Citing limited visibility from the economic environment and industry-wide ad decline, Spanish Broadcasting System has suspended offering quarterly guidance to Wall Street. Despite the lack of formal guidance, company officials said SBS’ radio division is pacing in line with its peers and that TV is continuing to enjoy significant growth.
SBS reported that Q2 revenues were down 6% to $45.2 million. Radio declined 9% to $41 million, while the much smaller TV segment grew revenues by 60% to $4.2 million. Radio operating income before depreciation and amortization was down 9% to $16.1 million while the loss for TV was reduced by 68% to $4 million. CEO Raul Alarcon told analysts he is sticking with his projection that Mega TV will hit break even by the end of this year.

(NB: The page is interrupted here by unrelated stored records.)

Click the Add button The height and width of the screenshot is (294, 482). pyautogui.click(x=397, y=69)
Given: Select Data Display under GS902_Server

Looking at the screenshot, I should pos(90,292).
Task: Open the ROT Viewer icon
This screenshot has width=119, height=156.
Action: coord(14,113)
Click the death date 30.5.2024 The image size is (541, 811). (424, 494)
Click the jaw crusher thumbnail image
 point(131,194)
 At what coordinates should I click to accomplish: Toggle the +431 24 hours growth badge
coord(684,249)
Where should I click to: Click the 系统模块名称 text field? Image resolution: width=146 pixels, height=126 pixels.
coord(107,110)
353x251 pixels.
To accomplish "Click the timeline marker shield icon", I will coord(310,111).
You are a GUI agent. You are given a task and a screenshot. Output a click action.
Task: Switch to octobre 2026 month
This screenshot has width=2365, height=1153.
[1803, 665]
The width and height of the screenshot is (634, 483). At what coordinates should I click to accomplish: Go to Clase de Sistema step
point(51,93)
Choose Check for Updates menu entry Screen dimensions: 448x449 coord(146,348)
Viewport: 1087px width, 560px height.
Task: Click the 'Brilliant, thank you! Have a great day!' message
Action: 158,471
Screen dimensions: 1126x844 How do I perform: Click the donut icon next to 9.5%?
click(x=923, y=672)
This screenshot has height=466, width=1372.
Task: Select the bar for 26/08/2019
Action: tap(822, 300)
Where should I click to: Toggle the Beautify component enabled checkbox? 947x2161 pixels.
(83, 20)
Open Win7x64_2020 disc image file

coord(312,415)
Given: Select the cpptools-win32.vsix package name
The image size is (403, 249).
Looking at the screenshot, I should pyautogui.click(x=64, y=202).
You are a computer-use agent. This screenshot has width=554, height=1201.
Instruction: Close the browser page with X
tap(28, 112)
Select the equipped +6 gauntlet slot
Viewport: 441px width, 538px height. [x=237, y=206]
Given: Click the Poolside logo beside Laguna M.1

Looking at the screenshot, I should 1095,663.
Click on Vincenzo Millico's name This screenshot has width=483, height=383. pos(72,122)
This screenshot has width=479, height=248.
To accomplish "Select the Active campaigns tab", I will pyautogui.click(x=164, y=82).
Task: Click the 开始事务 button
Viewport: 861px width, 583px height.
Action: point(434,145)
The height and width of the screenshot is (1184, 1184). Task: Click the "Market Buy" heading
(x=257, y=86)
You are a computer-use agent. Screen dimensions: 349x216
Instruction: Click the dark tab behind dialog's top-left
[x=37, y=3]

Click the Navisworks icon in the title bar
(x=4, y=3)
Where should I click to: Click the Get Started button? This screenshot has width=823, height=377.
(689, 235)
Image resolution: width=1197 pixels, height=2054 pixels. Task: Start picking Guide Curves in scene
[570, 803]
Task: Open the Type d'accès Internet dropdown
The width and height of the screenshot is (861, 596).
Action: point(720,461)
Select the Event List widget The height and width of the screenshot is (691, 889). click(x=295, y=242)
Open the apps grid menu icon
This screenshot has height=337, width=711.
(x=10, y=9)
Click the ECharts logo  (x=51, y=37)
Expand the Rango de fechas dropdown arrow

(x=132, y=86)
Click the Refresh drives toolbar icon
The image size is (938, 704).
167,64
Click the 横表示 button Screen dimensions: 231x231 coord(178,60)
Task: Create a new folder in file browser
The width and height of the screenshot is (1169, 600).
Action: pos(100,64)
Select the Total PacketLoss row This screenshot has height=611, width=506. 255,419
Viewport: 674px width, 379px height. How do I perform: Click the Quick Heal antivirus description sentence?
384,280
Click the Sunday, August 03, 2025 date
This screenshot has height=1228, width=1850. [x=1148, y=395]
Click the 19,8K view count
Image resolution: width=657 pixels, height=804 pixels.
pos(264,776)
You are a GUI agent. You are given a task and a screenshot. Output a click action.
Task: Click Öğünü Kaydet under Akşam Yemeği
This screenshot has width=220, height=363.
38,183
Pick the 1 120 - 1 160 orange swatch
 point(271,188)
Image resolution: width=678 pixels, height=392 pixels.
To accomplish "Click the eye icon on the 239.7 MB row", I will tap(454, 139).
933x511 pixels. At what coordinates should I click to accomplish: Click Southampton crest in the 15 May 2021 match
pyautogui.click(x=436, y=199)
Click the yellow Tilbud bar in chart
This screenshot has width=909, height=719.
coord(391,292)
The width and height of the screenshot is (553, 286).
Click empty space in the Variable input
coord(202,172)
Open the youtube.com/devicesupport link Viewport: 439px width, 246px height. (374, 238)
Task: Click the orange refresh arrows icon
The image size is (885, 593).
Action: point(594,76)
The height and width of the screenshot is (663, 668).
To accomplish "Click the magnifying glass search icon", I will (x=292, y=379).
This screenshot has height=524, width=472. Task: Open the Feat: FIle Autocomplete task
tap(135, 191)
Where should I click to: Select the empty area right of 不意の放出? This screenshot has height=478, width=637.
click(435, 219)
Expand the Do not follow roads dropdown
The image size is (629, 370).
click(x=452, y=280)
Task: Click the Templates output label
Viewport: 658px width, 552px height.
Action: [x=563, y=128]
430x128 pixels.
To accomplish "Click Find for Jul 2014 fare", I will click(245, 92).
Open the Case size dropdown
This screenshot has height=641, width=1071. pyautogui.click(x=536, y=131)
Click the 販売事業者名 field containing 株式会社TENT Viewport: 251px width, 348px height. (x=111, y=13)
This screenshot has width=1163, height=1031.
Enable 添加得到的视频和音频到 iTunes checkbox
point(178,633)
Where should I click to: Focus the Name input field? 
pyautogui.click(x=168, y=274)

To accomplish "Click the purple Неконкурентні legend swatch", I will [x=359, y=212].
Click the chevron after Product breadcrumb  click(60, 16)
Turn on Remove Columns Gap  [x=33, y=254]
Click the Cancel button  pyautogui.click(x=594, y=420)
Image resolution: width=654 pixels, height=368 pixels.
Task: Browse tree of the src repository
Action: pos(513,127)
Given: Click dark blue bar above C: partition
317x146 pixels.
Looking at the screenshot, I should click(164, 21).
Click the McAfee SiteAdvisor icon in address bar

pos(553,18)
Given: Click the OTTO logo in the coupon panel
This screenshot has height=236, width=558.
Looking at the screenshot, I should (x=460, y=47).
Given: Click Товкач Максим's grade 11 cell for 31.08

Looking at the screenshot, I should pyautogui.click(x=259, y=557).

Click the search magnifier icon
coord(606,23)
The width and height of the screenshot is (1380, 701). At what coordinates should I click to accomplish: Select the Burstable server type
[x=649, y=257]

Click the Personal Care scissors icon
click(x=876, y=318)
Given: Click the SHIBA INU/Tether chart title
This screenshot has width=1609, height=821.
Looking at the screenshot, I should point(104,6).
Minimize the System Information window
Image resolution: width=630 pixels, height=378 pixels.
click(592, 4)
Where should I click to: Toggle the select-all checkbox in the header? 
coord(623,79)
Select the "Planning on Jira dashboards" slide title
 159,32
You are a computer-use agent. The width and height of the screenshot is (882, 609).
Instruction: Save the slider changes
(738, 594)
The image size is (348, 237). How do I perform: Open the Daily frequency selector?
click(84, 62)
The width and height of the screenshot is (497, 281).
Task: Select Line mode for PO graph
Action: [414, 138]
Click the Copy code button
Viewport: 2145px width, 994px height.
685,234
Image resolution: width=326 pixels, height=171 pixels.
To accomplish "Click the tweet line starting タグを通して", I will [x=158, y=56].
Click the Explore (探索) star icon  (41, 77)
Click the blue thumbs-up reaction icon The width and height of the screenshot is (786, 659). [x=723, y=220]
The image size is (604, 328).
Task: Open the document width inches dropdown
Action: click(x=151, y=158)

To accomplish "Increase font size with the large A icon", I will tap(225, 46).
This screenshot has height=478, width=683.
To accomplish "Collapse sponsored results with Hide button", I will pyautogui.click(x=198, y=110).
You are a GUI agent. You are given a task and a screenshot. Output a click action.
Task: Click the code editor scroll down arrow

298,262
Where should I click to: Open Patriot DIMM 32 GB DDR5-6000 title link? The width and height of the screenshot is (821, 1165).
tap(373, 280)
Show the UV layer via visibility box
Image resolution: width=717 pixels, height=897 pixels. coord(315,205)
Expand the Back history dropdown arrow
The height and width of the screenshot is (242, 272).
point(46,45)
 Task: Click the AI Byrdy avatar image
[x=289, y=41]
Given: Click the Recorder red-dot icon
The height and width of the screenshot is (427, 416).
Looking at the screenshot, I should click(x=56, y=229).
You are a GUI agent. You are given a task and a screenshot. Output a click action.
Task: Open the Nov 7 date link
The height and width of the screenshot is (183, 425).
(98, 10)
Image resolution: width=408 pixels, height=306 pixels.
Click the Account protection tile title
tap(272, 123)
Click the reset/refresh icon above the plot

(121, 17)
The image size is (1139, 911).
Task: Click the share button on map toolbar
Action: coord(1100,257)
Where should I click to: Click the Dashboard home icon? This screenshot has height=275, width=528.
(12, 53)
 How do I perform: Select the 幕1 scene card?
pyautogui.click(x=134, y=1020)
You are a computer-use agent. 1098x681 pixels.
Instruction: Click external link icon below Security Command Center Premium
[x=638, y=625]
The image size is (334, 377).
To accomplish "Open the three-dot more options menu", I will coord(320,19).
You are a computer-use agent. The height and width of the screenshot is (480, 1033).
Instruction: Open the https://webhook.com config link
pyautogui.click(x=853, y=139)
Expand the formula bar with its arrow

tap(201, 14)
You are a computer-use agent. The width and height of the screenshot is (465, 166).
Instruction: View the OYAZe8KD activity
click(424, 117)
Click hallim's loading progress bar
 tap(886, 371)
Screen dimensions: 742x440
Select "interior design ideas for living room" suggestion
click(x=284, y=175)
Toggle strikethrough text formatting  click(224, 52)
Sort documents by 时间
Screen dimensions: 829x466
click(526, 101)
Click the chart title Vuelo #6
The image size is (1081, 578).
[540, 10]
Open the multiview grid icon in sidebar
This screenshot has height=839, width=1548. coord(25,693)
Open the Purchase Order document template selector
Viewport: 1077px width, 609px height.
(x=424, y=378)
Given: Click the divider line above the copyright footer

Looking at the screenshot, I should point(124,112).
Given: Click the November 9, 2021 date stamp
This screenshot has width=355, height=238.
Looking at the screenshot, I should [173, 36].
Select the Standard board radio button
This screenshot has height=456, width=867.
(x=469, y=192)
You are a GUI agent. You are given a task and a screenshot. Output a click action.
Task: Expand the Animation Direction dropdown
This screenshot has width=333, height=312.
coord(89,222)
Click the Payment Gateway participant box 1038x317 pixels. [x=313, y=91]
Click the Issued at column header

As for the tough advertising environment for radio, Alarcon said “We have been through these periods before.” He said the company is positioned to recapture ad revenues when the economy improves. In Q2, both local and national sales were off. Local radio sales actually increased in Puerto Rico, but that was more than offset by declines in Miami, LA, Chicago and New York. National was up in LA and San Francisco, but down in New York and Miami.
Like many other broadcasters, SBS took a non-cash write-off in Q2 for impairment of the value of its FCC licenses. That charge of $389.3 million produced a net loss for the quarter of $394.6 million.
Noting that Radio One had recently sold a Los Angeles station to improve its balance sheet, one investment manager wanted to know if SBS might do likewise, selling a station or cluster to raise cash. Alarcon said he would always consider all alternatives, but that no such sales were currently anticipated. In answer to another question, Garcia noted that SBS is not in danger of violating any of its loan covenants.